Гражданская война привела к тому, что «на Руси, — приходил к выводу видный представитель либеральной деловой среды А. Бубликов, — в сущности, ни стало никакой власти. А между тем потребность во власти сильной чувствовалась всеми…»[1248]. «Когда регулярная (гражданская) война прекратилась, на сцену выступили местные бандиты», и тогда, подтверждал с Украины меньшевик А. Мартынов, «крестьяне стали искать сильную власть, которая пускай и была жестокой, но гарантировала стабильность»[1249]. «По правде скажу, что наши крестьяне так устали, что хотят только спокойствия, — приводил ген. Сахаров слова одного из сибирских священников, — да чтобы крепкая власть была, а то много уж больно сброда всякого развелось за последние годы… А до остального они равнодушны: что белые, что красные, — они не понимают и не хотят никого»[1250].

«И город и деревня жаждали власти, — подтверждал Штейфон, — власти не призрачной, а твердой и справедливой. В представлении населения мы должны были быть именно такой властью. События однако показали, что мы не могли или не сумели оправдать этих ожиданий. Возможно, что это было бы еще полбеды, если бы добровольческая власть оказалась нетвердой или пристрастной, жизнь так или иначе приспособила бы даже и такую власть к нуждам населения. В действительности оказалось худшее: совсем не было власти…»[1251].

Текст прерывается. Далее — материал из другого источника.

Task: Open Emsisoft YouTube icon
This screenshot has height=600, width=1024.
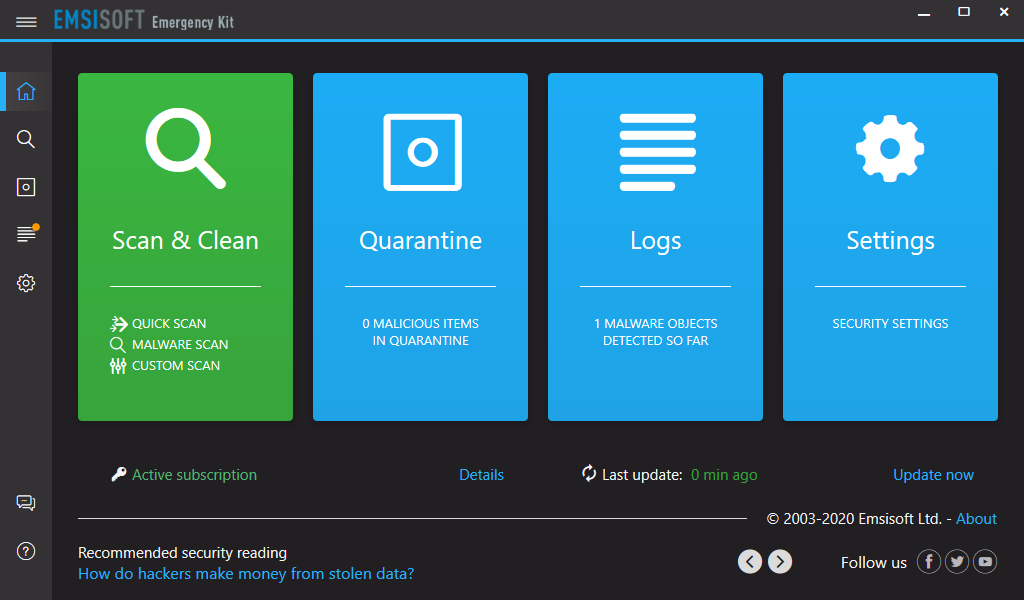Action: coord(985,561)
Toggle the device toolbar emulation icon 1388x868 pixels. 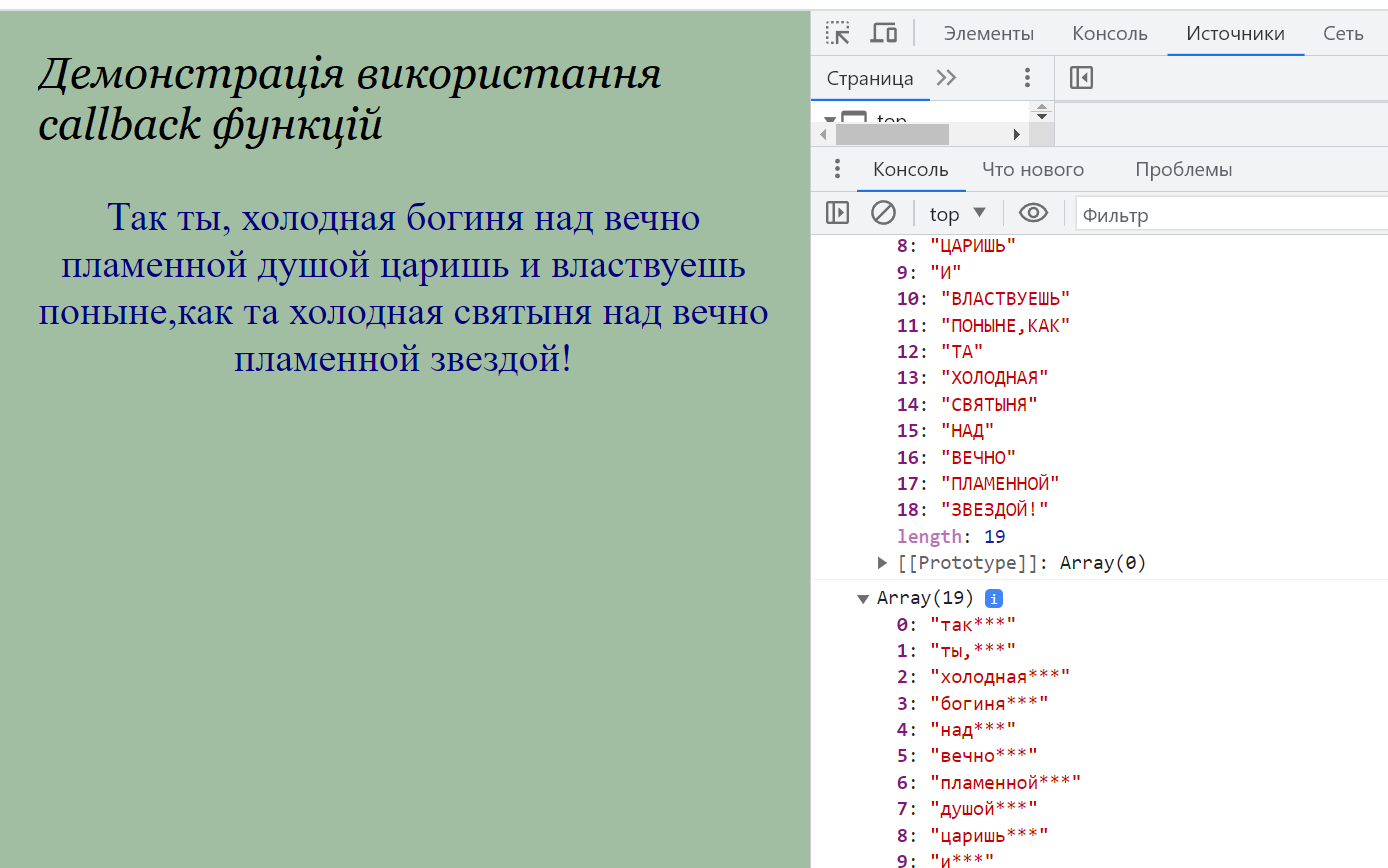tap(883, 33)
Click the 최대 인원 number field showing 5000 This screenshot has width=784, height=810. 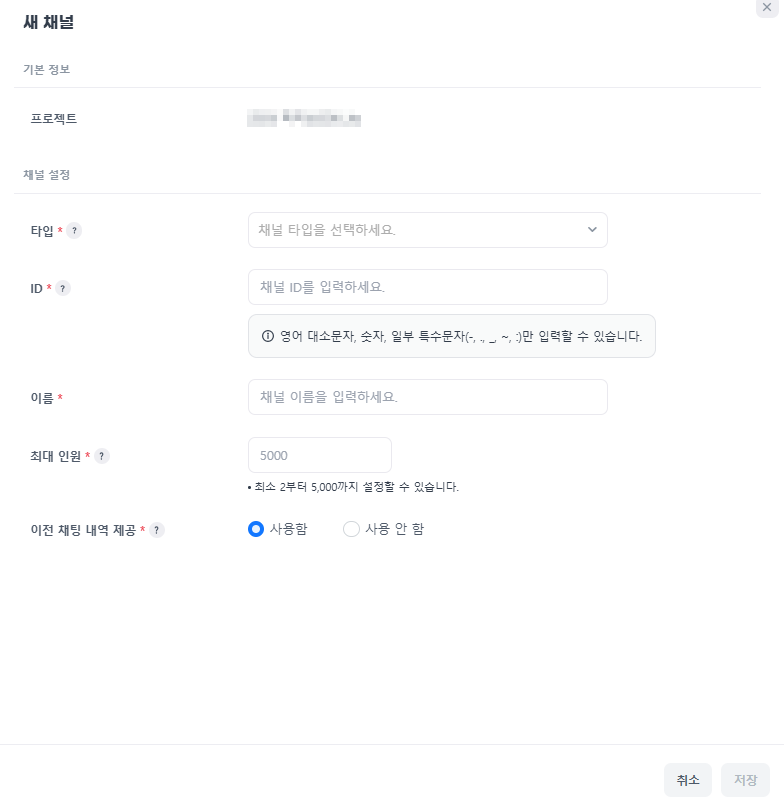[x=319, y=455]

«У «белых», — подтверждал Гинс, — никто даже из лучших профессиональных политиков не сумел найти методов успокоения революционной стихии…»[1252]. «Мы не учли элемента времени и степени напора народной стихии», — оправдывался Деникин[1253]. И повсюду тыл белых армий представлял одну и ту же картину, которую описывал колчаковский плк. И. Ильин: «нет ни определенной системы, ни закона, а если и встречается что, так это произвол или же месть: «Погодите, сволочи, мы вам покажем, как землю отнимать у помещиков!»»[1254].

У «красных» бесплатные реквизиции, называвшиеся в «Белых» армиях «самоснабжением», существовали только в первый год. В дальнейшем «красноармейцам на фронте был отдан строжайший приказ не трогать населения и за все взятое платить по установленной таксе. Адмирал (Колчак) несколько раз отдавал такие же приказы и распоряжения, но у нас, — сокрушался военный министр его правительства Будберг, — все остается писанной бумагой, а у красных подкрепляется немедленным расстрелом виновных»[1255].

В Красной армии с 1919 г. реквизиции производились особым органом снабжения — Чусоснаба́рмом, во главе которого стоял ответственный и подлежавший контролю партийный работник[1256]. «Избавить население от насилий и грабежей они, конечно, не смогли, — отмечал Раупах, — но это были уже наказуемые злоупотребления, а не руководимое и поощряемое начальством повальное ограбление городов и сел, ставшее бичом населения территорий, занятых белыми»[1257]. Не случайно, побывав под властью белых, крестьяне все сочувственнее относились пускай и к жестокой, но всё-таки власти красных.